▶ **WHAT IS ASKED**
Write out, word for word, the lines that run from the line containing "Given: Click the dollar sign icon beside CPA" through the line containing "Looking at the", including both of those lines, and leave the pictures out of your answer.

▶ **LISTING**
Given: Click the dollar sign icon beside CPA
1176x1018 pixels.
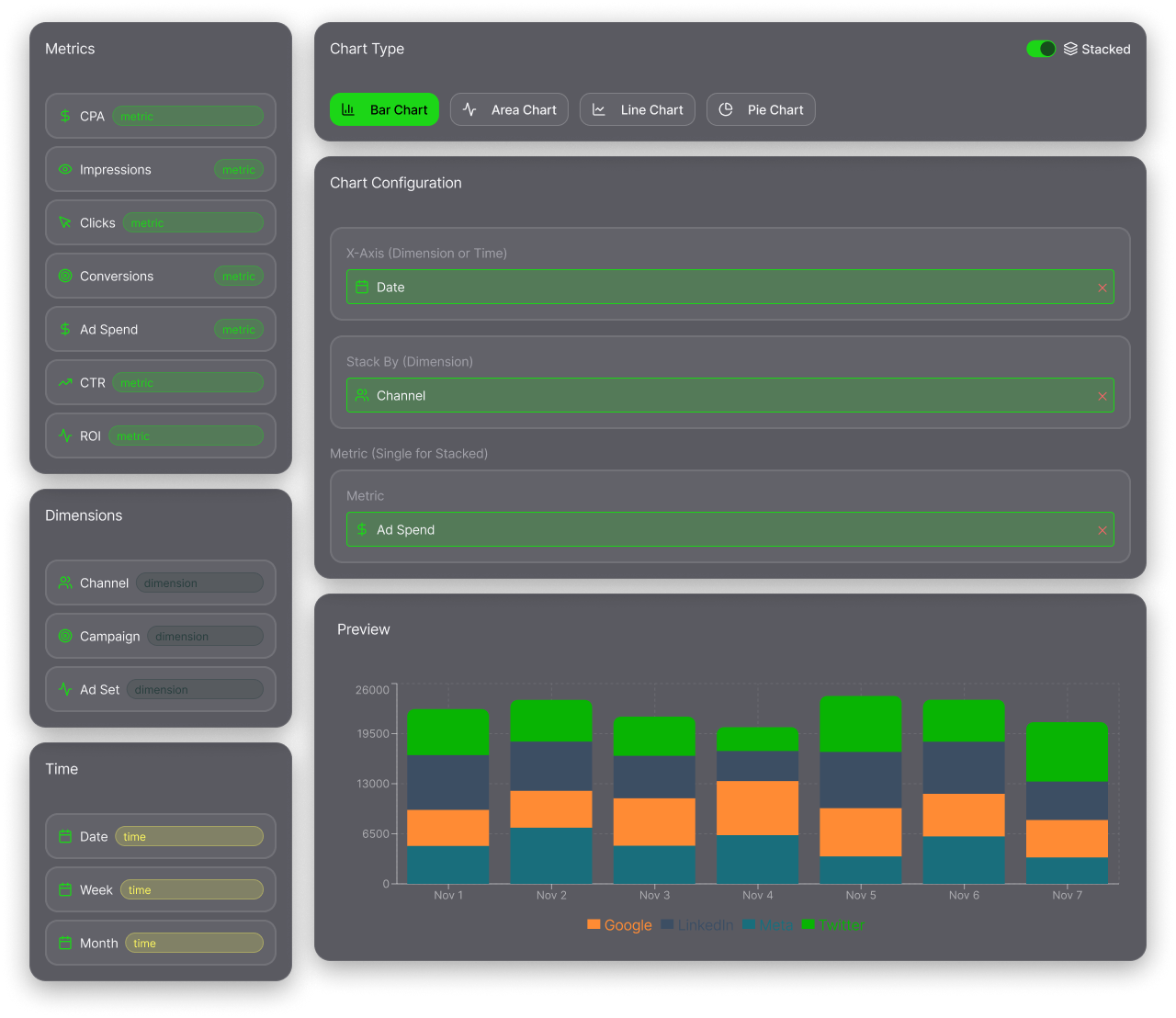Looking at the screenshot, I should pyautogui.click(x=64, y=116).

---

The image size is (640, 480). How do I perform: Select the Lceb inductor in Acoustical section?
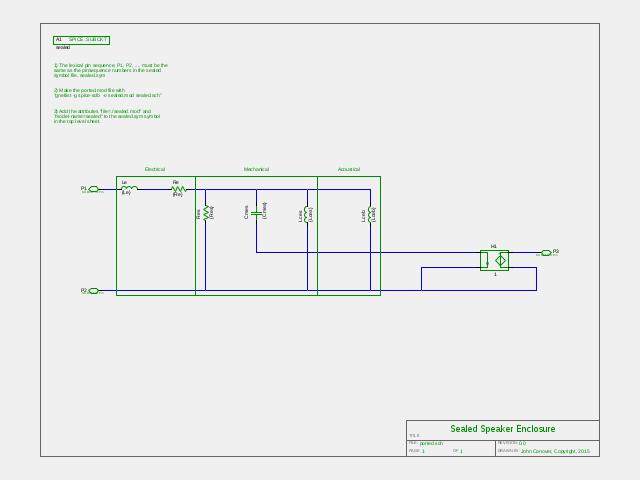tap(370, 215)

==

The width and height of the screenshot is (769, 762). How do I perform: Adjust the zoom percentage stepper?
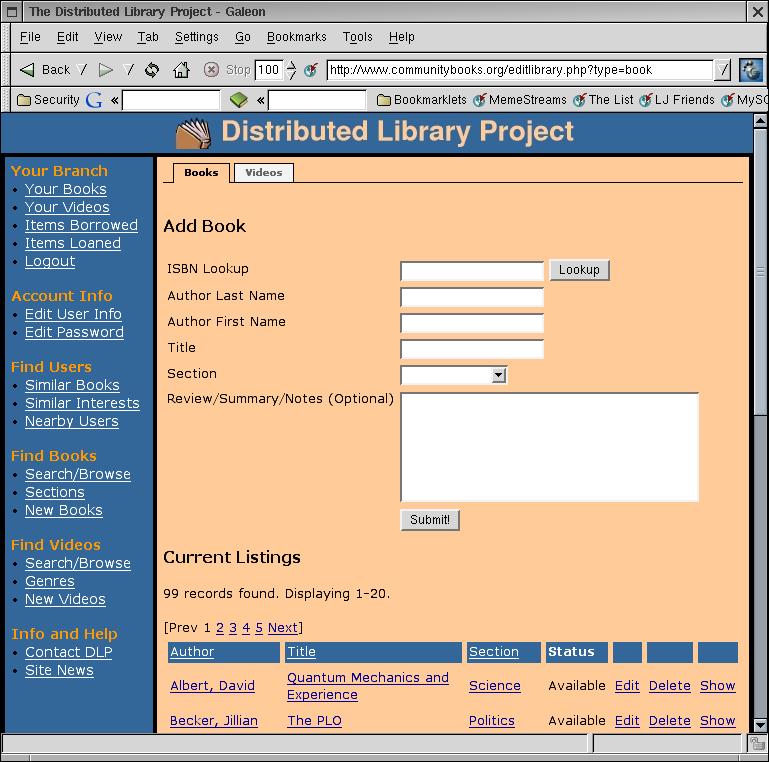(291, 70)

▶ **EXERCISE SOLUTION**
Given: Click the dollar sign icon beside CPA
1176x1018 pixels.
Looking at the screenshot, I should pyautogui.click(x=64, y=116).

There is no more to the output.